He grew up in a modest home in Brooklyn, N.Y. and looked up to his grandfather who worked as a doctor. He spent a period during his time at Brandeis searching for the right career to pursue before settling on a pre-med track. He spent two and a half years fighting for a cause he felt passionate about when no one else would speak out. He won one of the largest whistle-blower cases of New York City last week in a $70-million settlement to achieve justice in the city's health care system.

Accusing the city of using taxpayer money to provide recipients of home health care with more expensive services than necessary, Dr. Gabriel Feldman '82 filed the Medicaid fraud lawsuit against New York City in 2009.

"In the settlement, filed on Monday, the city admitted that it had violated state rules governing the Medicaid program," according to a Nov. 4 New York Times article. Feldman will receive $14.7 million from the $70-million settlement.

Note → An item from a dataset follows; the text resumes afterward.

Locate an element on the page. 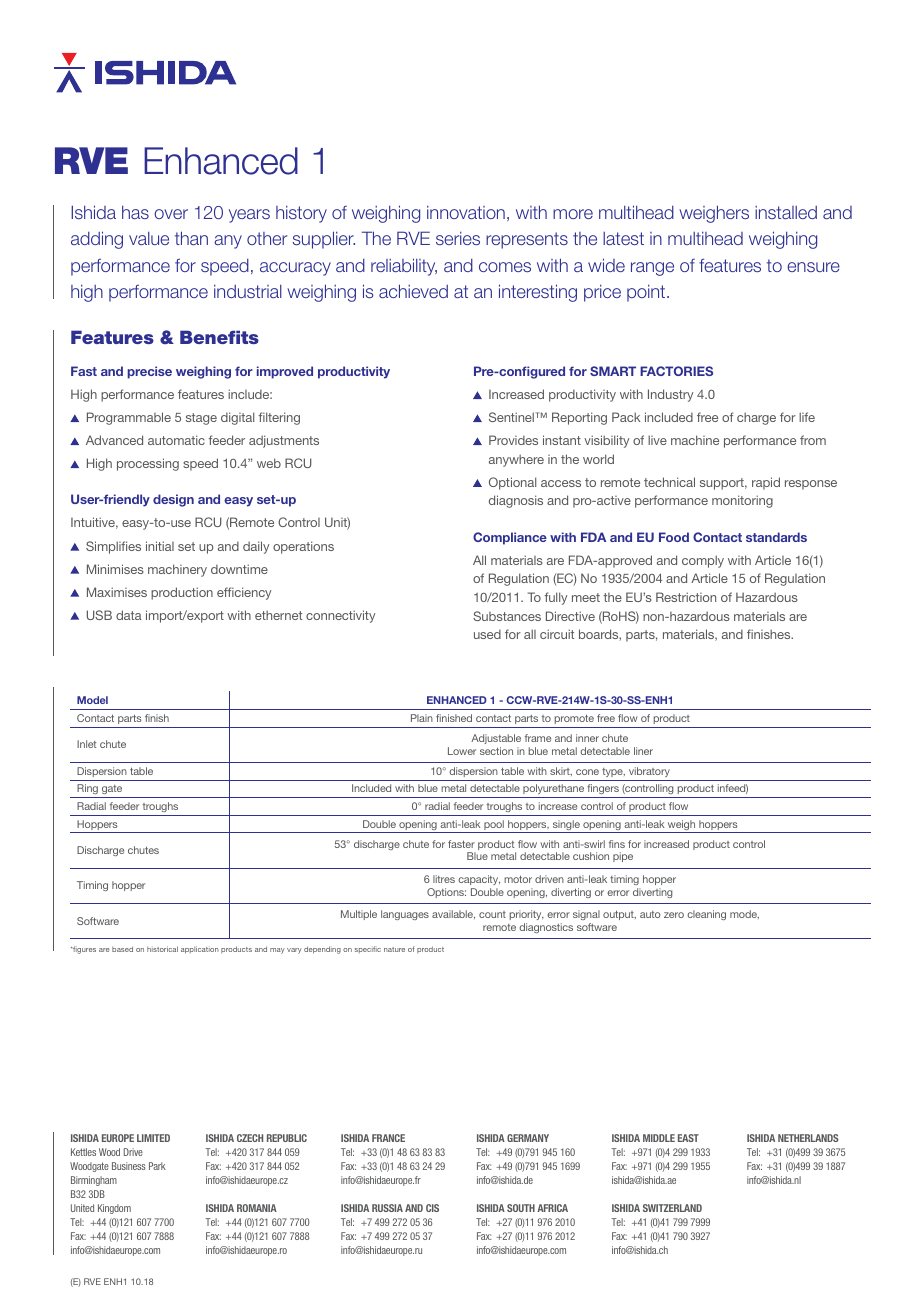  series is located at coordinates (458, 238).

As an independent medical reviewer with an M.D., Feldman has made thousands of visits to elderly and disabled patients in the New York area who are receiving health care services within their home. In a state that provides one of the most generous home health care programs, he has watched countless patients receive aid in their homes to prevent them from having to live in nursing homes.

"I've been to every bureau in almost every neighborhood in the city making my own home visits to see how people are and how well their care is working out," Feldman said.

"If we're going to help people, that's great. But there's no reason to spend three times as much on each program if you can get the same outcome for a dollar as opposed to three dollars," he said.

Feldman decided to bring the case against the city under the federal whistle-blower law that allows a person to expose dishonest or illegal activities occurring in a government department or organization.

Initially met with little enthusiasm by the lawyers he sought to hire for his case, Feldman worked hard to prove the importance of pursuing his case against New York City. "We have a Medicaid program that is wildly expensive and ineffective and does not produce great outcomes," he said. "New York has to get their Medicaid program together. They've got to cut out the waste and fraud. There's got to be audits and regulations and oversight," he explained.

Ultimately gaining the opportunity to bring his case before a judge, Feldman faced challenges from the city that requested the case be thrown out. "One of the reasons they felt that way was because they said, ‘Look, this is an altruistic program, we're trying to care for the elderly and disabled,'" Feldman explained.

"Which ... I support as long as the program is run legally," he said. Others accused him of trying to cut care for the elderly and disabled and force such people into nursing homes.

"I think that made the case extremely controversial and extremely difficult for me to navigate. Because as a public health physician, I want to make sure the individual is cared for, and I want to make sure the taxpayer is cared for, and I want to make sure Medicaid is fair for everyone," he said.

While Feldman found others who felt passionate about cutting Medicaid fraud and wasteful spending from the system, few were willing to speak up. "Everyone says we have to cut out the waste, fraud and abuse from these systems. But then as soon as you start trying to cut anything or adjust anything or downsize anything, people say ‘You don't like the elderly, you don't like disabled people,'" Feldman said.

"If we're going to become a country with a real working health care system that's fair with social justice, people are going to have to come forward and say, ‘We know that folks are wasting money. We know that some folks are getting more care and more services than they need and others are not getting enough.' And I think that that's the bottom line in this case," he explained.

Feldman therefore stepped up as the whistleblower in the case which was settled last week for $70-million dollars after a long fight from Feldman. The settlement came after the city conceded it had not followed all regulations of the Medicaid system and that certain patients were getting more expensive care than necessary.

"The city acknowledged that for a decade, from 2000 to 2010, it had re-authorized personal care for certain patients without having physically obtained the required assessments from doctors, nurses or social workers," according to an Oct. 31 New York Times article. The settlement requires New York City to pay $70 million to the federal government, $14.7 of which will go to Feldman.

"It's not as though folks are being deprived," Feldman explained for the future of Medicaid recipients. "What is going on now is [that] the program is being run properly. People are getting what they're supposed to be getting. Everyone gets the services they need, it might just be from a different program," he said.

And though he may be millions of dollars richer than just a few weeks ago, Feldman's simple lifestyle is still not far from his modest Brooklyn upbringing. "Brandeis University [instilled] in me the feeling that social justice is important. I feel strongly that justice was done here and hope to use whatever funds I get for good purposes," he said.

He plans to continue his job and the work he is passionate about and may now be able to visit Israel more frequently, where he spent time attending medical school.

"One of the things that constantly came running through my mind while I was involved in the case was something Justice [Louis] Brandeis said which was that, ‘Sunlight is said to be the best of disinfectants,'" Feldman said.

"You'll be amazed how simple and how effective that is. To this day, people would rather just push things to the side, push them under the table. To bring things into the light of day is always difficult for many reasons. But his words were guiding during this entire time," Feldman said.